King also had the opportunity to meet some of students at the school, describing them as "very welcoming."

St. Joseph's is a private Roman Catholic school with 4,688 enrolled undergraduate students. The main campus sits on a quaint 103-acre plot of land, defined by beautiful Gothic architecture.

While King is headed to Philadelphia in mere months, he still plans on finishing strong at Flora, hoping to win a state championship ring in his last season.

The Falcons fell one game short of playing for the state championship last season, losing in the upper state finals.

King credited his teammates and coaches for reaching his goal. "I would ask a friend to come out and practice with me on off days. They didn't say yes because they had to, they said yes because they wanted to get better and win a state championship for the school," he said.

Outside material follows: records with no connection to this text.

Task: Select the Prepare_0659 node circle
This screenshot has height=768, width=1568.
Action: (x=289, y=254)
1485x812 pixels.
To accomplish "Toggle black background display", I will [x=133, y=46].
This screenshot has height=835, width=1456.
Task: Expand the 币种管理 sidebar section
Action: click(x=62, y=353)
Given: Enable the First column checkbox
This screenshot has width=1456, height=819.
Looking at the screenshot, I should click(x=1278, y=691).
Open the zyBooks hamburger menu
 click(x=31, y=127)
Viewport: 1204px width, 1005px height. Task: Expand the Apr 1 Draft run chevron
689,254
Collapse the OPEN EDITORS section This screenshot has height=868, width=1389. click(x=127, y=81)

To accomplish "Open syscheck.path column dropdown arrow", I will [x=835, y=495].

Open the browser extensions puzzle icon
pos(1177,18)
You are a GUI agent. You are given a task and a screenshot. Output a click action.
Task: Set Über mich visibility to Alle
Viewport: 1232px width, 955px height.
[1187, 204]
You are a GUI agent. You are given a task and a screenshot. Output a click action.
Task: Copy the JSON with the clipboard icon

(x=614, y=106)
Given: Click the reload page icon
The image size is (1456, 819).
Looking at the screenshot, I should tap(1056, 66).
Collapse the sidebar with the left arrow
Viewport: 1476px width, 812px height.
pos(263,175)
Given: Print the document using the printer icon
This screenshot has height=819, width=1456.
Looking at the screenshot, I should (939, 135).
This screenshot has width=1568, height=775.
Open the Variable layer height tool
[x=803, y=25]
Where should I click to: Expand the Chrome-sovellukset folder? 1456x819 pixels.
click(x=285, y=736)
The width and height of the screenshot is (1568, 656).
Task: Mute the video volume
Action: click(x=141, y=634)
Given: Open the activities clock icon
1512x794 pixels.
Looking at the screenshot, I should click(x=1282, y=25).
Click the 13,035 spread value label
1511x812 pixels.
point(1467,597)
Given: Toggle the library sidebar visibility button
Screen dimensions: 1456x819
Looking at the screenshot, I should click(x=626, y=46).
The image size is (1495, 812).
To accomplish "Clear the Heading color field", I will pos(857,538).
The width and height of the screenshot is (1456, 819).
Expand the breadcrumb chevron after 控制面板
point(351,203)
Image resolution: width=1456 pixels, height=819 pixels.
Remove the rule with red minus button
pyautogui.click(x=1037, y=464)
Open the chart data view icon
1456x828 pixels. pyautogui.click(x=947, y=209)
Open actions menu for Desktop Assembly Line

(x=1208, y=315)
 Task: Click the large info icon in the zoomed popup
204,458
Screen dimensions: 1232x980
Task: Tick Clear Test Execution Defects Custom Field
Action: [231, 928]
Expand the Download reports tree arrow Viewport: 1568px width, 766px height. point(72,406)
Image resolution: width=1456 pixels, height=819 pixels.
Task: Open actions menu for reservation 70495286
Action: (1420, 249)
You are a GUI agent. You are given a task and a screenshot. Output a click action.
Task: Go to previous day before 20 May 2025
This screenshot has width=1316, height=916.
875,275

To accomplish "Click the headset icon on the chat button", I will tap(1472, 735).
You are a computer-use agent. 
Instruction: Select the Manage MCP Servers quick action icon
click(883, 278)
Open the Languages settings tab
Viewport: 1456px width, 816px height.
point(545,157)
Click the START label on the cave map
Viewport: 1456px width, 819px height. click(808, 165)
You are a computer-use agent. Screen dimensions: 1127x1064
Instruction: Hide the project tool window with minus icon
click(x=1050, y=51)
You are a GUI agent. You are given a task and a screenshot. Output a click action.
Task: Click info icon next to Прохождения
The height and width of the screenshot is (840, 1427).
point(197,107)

But reaching the highest level of collegiate lacrosse would have never been possible without his family. William's father, 52-year old George, played club lacrosse at the University of Virginia.

King followed the footsteps of both of his older brothers. George, 23 and Charlie, 20, who both played for Flora under head coach Mike Purdey. Charlie, currently a college sophomore, plays at the University of Tampa.

"My brothers beat me up, toughened me up. But most importantly, they encouraged me to play against better competition," he said.

All three brothers grew up playing baseball, but after George was cut from Flora's team in the seventh grade, their father turned a negative into a positive.

Not wanting to see his oldest son's athletic talent go to waste, he rekindled his passion for the sport. Soon after, Charlie and William followed.

"After that, our family fell in love with the sport," King said.